My Ratings: Offensive / 3
—Paul Rochford, age 29
Negative—Enjoy sitting through PETA propaganda films and male-bashing? Then this is the movie for you. This movie force feeds heavy doses of animal rights ideology steadily for an hour and 30 minutes. Two messages are prevalent throughout:
(1) We should be ashamed of ourselves for eating meat
(2) All men are either pigs or homosexuals

…If a homosexual character revealing that he has nightmares of being raped by two dogs is not enough for a Christian to be offended, the Lord’s is name is also taken in vain several times throughout. That should be enough to make any Christian turn it off (which I did). All men in the movie are portrayed as either homosexual, nincompoops who’s only passion is hunting or cheating on their fiancé. According to this film, all men are pigs. Apparently worried that message might be too subtle for the audience, the husband of a friend is given the unique honor of having a pig named after him.

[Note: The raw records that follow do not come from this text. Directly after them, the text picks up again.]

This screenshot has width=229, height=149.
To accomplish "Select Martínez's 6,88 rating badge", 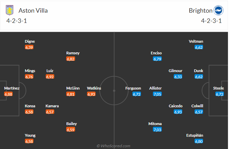I will pyautogui.click(x=9, y=94).
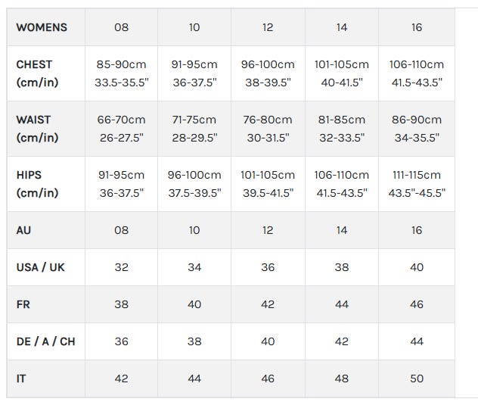Click hips measurement 111-115cm cell

[x=417, y=184]
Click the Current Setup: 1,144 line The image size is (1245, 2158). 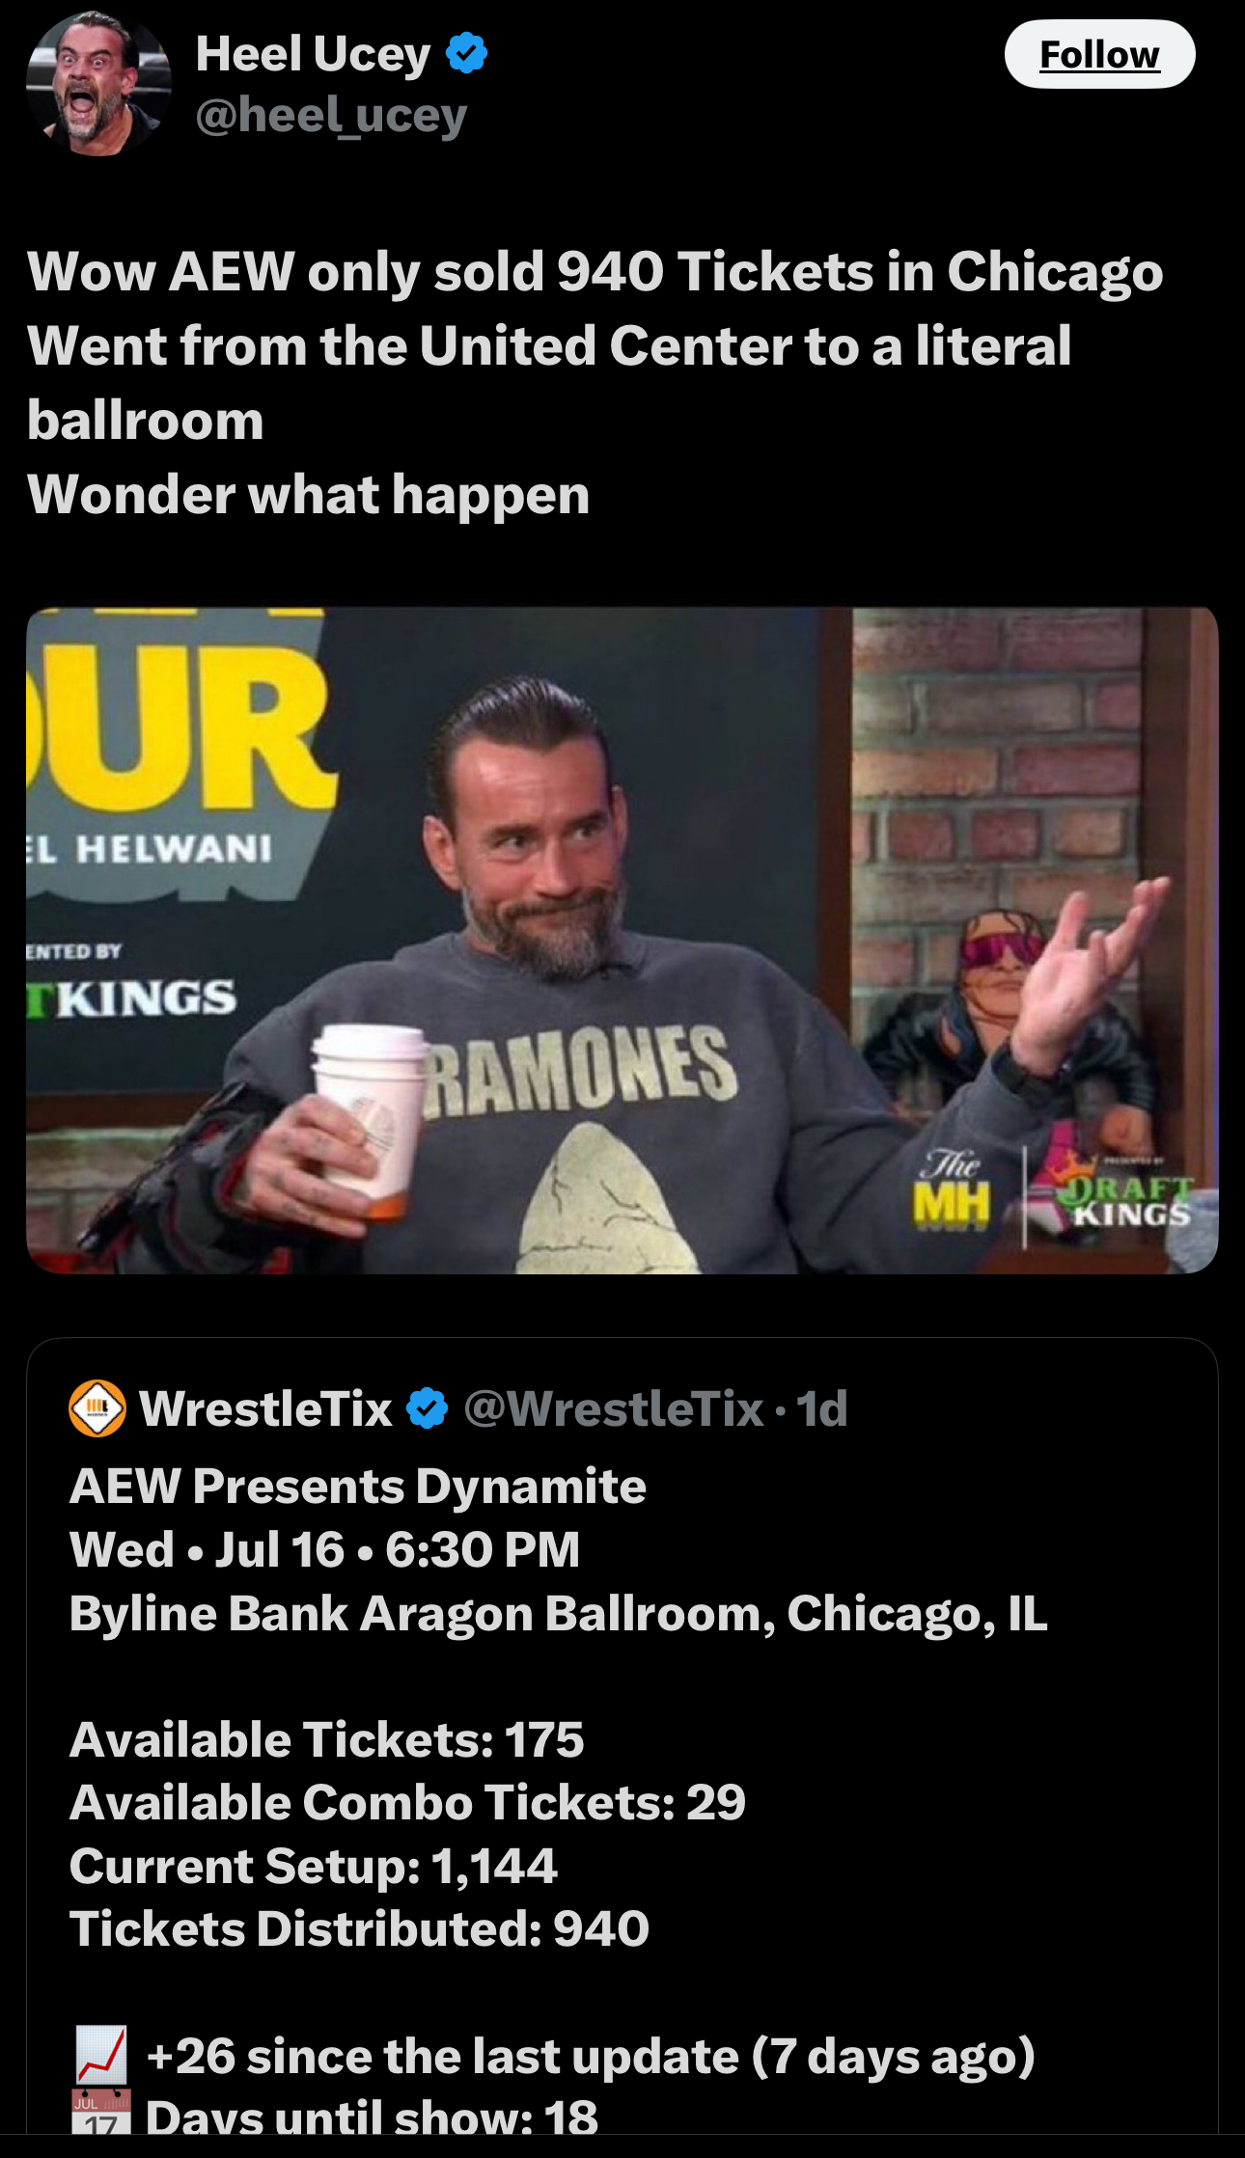(313, 1866)
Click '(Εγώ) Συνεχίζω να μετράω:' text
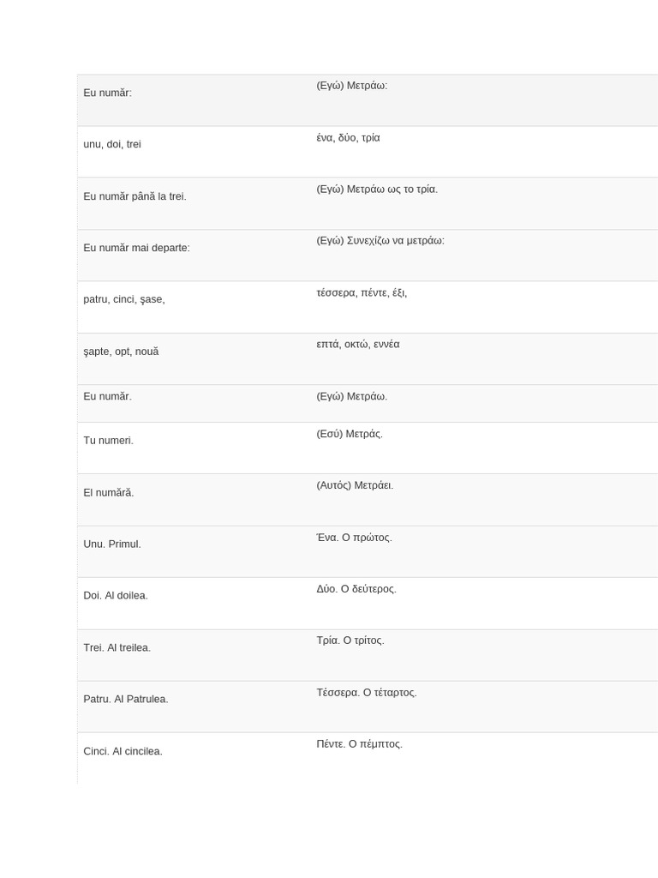Image resolution: width=658 pixels, height=878 pixels. click(x=380, y=241)
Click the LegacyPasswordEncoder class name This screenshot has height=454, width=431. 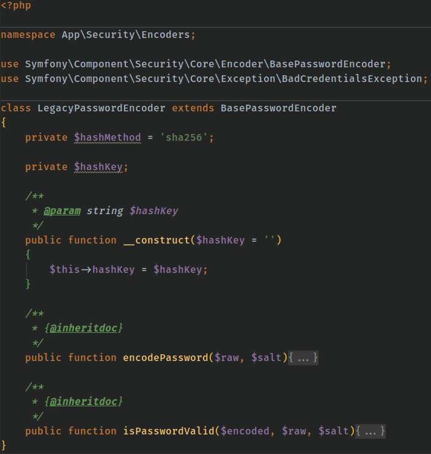click(101, 108)
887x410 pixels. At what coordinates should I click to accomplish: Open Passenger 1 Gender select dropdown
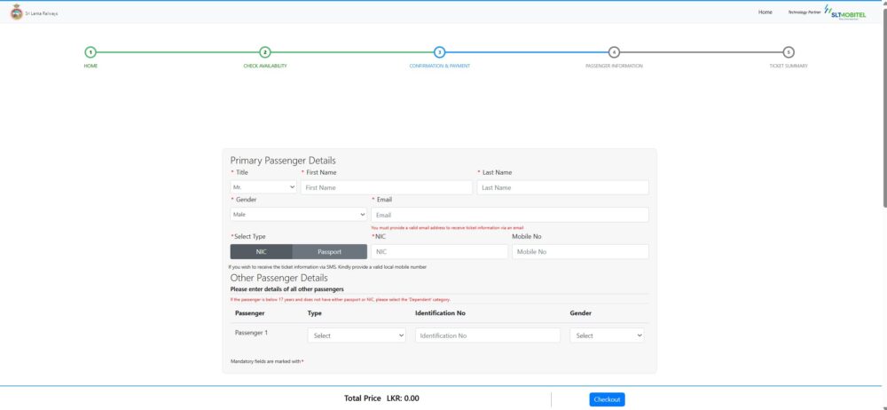coord(608,335)
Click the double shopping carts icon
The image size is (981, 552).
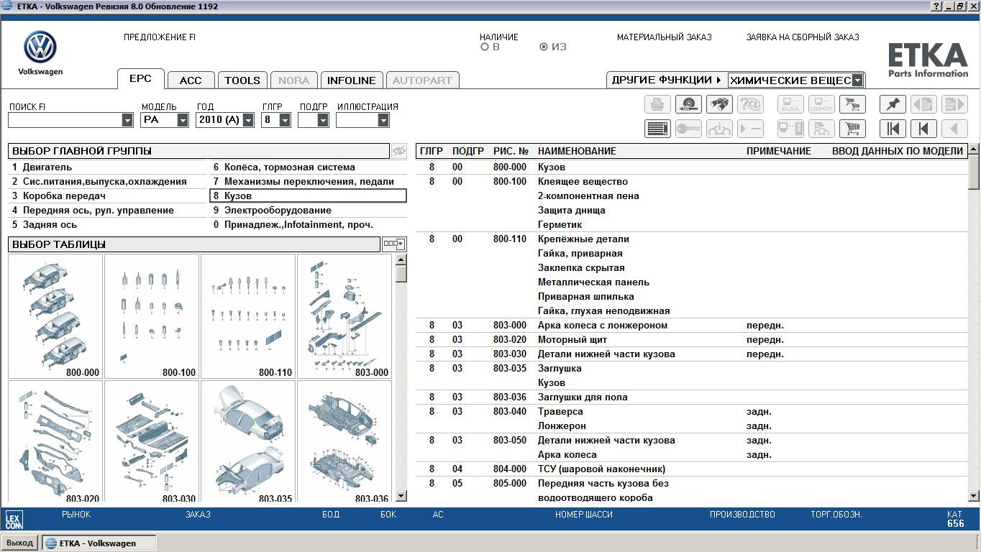pyautogui.click(x=852, y=104)
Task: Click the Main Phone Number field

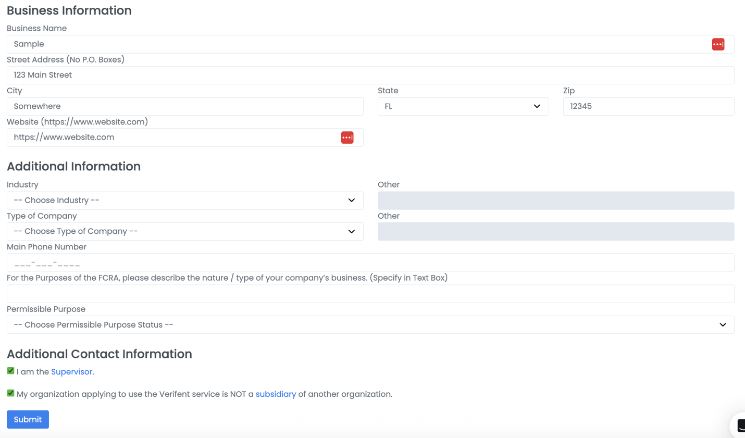Action: 370,262
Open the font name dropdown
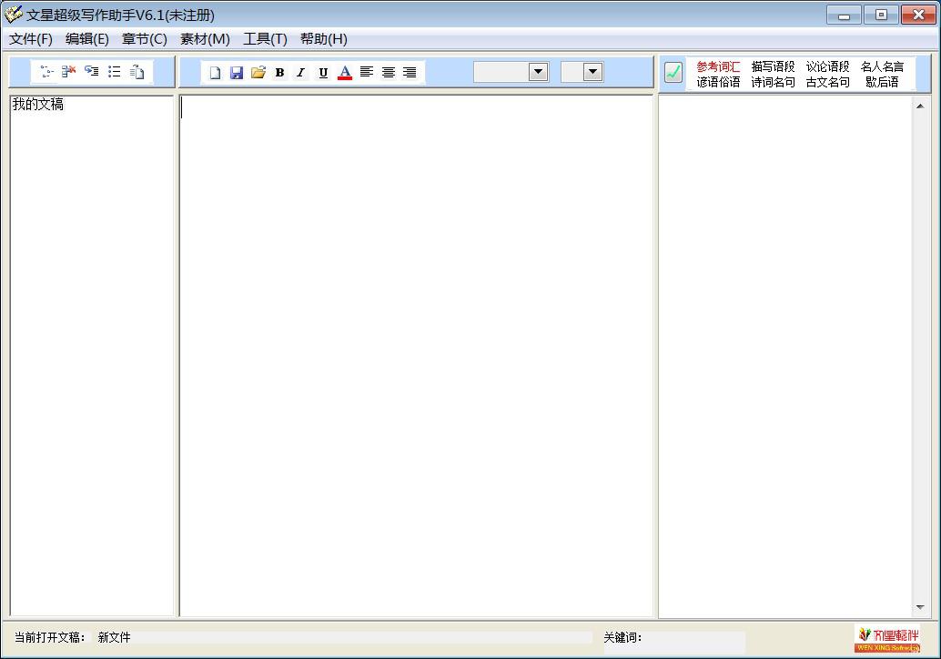The width and height of the screenshot is (941, 659). point(538,72)
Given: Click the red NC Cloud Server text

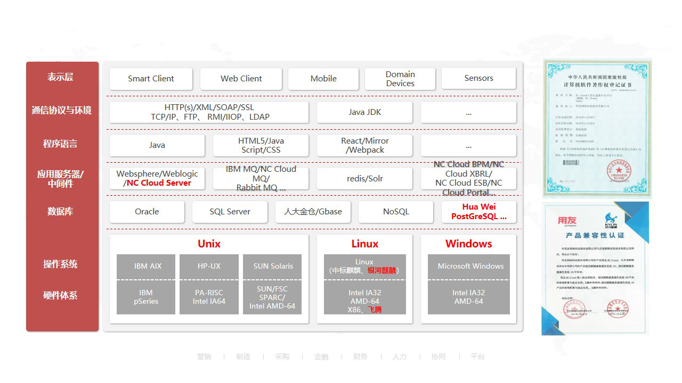Looking at the screenshot, I should [159, 183].
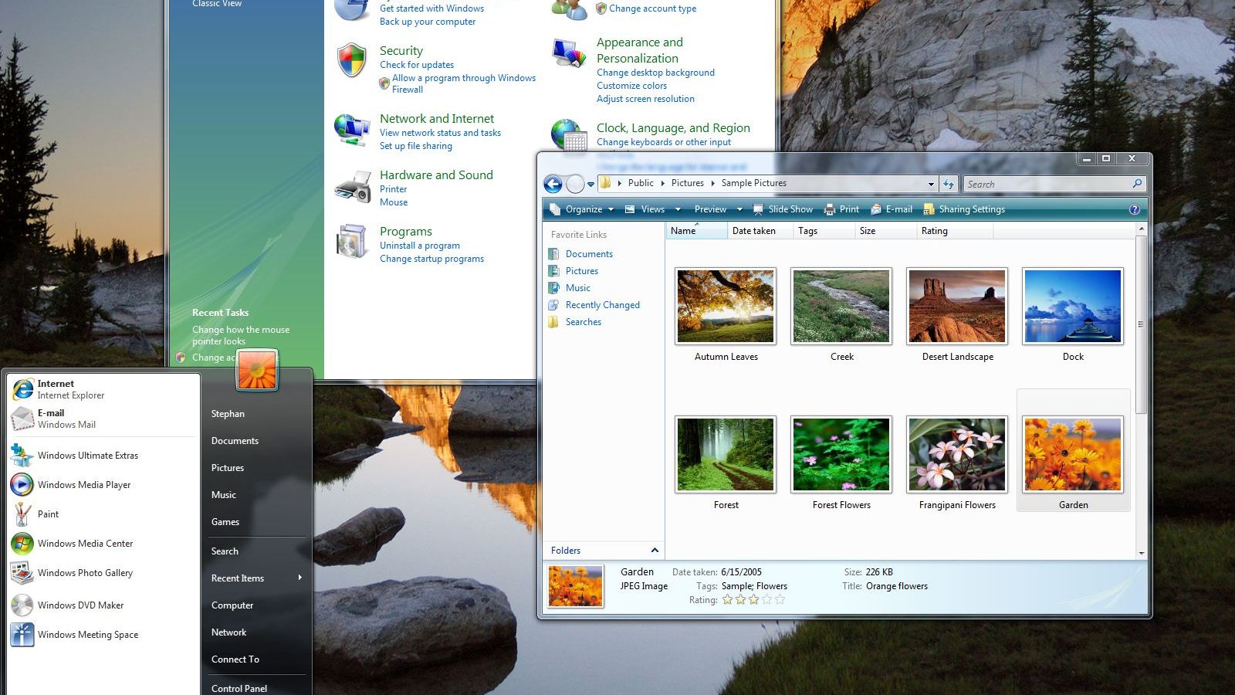Open Windows DVD Maker
This screenshot has width=1235, height=695.
81,605
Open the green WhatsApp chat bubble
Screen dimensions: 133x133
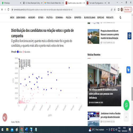[x=126, y=105]
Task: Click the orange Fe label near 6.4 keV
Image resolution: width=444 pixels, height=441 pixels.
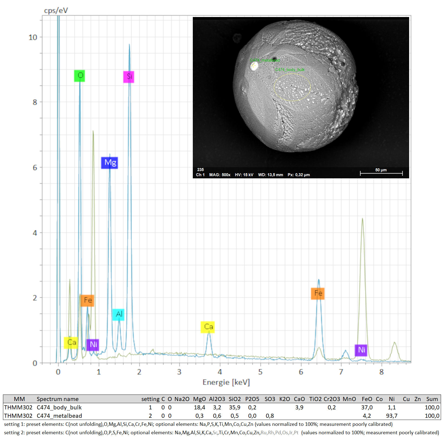Action: coord(318,293)
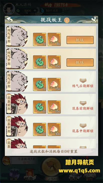Viewport: 103px width, 183px height.
Task: Select the peach reward showing 150
Action: (54, 84)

This movie could have been a very endearing story about a woman who loses a cherished pet and learns to cope with life by learning to relate to human beings instead. But the director obviously values his vegan agenda over providing a good storyline for the audience. I had my fill when the main character begins telling the children that the animal sanctuary they were at was “heaven,” hell was down the road at the processing plant where it was a “real holocaust.” What an insult to the Jews! Any Christian with the sense of a lima bean should be able to pick up this movie’s obviously anti-Christian message.
My Ratings: Extremely Offensive / 2½
—Chuck Davis, age 36
Comments from young people
Negative—All in all it was a bad movie!!! It was a bad storyline, and there was no point to the whole movie. We watched it as a family, but we got so bored and offended. She lies, cheats, steals (fraud), loses touch with reality and in the end there was no point to the whole movie.